— YOUR ASSIGNMENT —
Reproduce the closing run of lines below verbatim, from the line that contains "This screenshot has width=930, height=447." up to and including the final line.

— RECORDS FOR THIS TASK —
-------

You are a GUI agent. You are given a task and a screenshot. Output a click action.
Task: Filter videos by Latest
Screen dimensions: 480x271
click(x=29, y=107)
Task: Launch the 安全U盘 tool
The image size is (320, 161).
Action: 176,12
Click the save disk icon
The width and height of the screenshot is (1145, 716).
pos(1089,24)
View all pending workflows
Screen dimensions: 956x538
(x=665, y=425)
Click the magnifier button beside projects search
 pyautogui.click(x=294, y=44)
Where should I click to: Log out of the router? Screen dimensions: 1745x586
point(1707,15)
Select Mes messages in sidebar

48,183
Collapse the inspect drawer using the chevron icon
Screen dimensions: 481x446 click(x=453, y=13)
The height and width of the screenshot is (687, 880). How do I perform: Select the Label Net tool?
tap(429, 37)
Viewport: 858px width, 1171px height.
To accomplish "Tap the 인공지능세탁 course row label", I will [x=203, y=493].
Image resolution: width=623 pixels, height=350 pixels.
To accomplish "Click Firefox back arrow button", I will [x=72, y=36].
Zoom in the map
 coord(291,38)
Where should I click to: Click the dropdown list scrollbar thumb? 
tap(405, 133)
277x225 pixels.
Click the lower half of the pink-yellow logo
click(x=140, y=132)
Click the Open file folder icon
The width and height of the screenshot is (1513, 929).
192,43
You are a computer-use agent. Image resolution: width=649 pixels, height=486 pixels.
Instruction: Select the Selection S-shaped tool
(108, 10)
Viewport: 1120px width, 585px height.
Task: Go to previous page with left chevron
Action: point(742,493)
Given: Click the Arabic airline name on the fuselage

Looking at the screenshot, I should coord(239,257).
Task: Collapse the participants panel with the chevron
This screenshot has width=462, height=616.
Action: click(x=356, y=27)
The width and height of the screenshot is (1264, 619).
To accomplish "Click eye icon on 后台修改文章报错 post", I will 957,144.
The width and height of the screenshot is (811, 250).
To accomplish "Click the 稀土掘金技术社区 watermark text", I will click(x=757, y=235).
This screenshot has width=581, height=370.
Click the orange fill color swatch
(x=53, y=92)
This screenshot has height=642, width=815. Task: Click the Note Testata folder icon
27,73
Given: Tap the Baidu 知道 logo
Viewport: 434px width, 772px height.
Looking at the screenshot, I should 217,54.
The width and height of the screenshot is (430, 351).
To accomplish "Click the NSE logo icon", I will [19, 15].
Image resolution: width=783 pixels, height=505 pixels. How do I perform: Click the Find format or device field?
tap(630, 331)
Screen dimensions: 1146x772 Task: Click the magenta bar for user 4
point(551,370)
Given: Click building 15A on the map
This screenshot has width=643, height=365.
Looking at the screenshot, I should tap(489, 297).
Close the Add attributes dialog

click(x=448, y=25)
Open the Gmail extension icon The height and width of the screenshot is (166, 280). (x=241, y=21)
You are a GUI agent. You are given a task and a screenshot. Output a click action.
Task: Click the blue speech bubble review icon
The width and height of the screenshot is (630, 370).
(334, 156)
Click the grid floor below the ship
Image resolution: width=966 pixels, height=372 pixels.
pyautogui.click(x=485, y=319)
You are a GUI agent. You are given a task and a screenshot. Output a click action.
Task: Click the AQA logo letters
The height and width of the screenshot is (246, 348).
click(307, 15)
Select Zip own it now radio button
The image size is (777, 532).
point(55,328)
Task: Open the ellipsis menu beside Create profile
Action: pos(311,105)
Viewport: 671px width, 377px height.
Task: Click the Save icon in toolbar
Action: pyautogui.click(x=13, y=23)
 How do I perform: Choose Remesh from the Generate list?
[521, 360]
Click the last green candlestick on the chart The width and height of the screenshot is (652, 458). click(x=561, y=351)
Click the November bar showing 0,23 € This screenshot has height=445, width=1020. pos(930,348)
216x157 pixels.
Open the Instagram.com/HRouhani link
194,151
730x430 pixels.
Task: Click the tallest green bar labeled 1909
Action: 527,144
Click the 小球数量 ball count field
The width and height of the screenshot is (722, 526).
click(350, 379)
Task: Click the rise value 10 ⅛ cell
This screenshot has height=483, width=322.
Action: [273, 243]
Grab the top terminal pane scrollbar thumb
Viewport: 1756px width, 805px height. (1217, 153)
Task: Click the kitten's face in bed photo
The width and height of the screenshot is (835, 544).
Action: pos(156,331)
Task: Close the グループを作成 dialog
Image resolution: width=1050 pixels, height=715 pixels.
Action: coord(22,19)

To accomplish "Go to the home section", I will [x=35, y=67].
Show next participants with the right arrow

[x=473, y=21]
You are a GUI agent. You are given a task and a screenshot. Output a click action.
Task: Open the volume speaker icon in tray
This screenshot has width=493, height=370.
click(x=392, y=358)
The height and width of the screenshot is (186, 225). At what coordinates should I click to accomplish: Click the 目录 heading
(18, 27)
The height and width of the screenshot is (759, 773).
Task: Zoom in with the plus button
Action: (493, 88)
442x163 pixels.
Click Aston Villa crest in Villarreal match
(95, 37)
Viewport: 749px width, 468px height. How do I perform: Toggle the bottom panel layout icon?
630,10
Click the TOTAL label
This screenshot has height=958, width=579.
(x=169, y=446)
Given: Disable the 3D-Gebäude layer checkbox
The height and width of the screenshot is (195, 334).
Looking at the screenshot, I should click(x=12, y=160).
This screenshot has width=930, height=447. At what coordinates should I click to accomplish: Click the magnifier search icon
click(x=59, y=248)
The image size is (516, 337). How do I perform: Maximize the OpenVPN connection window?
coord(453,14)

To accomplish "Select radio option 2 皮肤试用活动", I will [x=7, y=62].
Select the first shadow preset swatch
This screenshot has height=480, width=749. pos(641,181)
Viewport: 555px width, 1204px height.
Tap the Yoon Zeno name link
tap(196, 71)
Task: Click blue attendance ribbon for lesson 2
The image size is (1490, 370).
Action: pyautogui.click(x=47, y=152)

-------

— EXERCISE SOLUTION —
This screenshot has width=930, height=447. At what coordinates should I click to accomplish: Click the magnifier search icon
click(x=59, y=248)
The image size is (516, 337). How do I perform: Maximize the OpenVPN connection window?
coord(453,14)

To accomplish "Select radio option 2 皮肤试用活动", I will [x=7, y=62].
Select the first shadow preset swatch
This screenshot has height=480, width=749. pos(641,181)
Viewport: 555px width, 1204px height.
Tap the Yoon Zeno name link
tap(196, 71)
Task: Click blue attendance ribbon for lesson 2
The image size is (1490, 370).
Action: pyautogui.click(x=47, y=152)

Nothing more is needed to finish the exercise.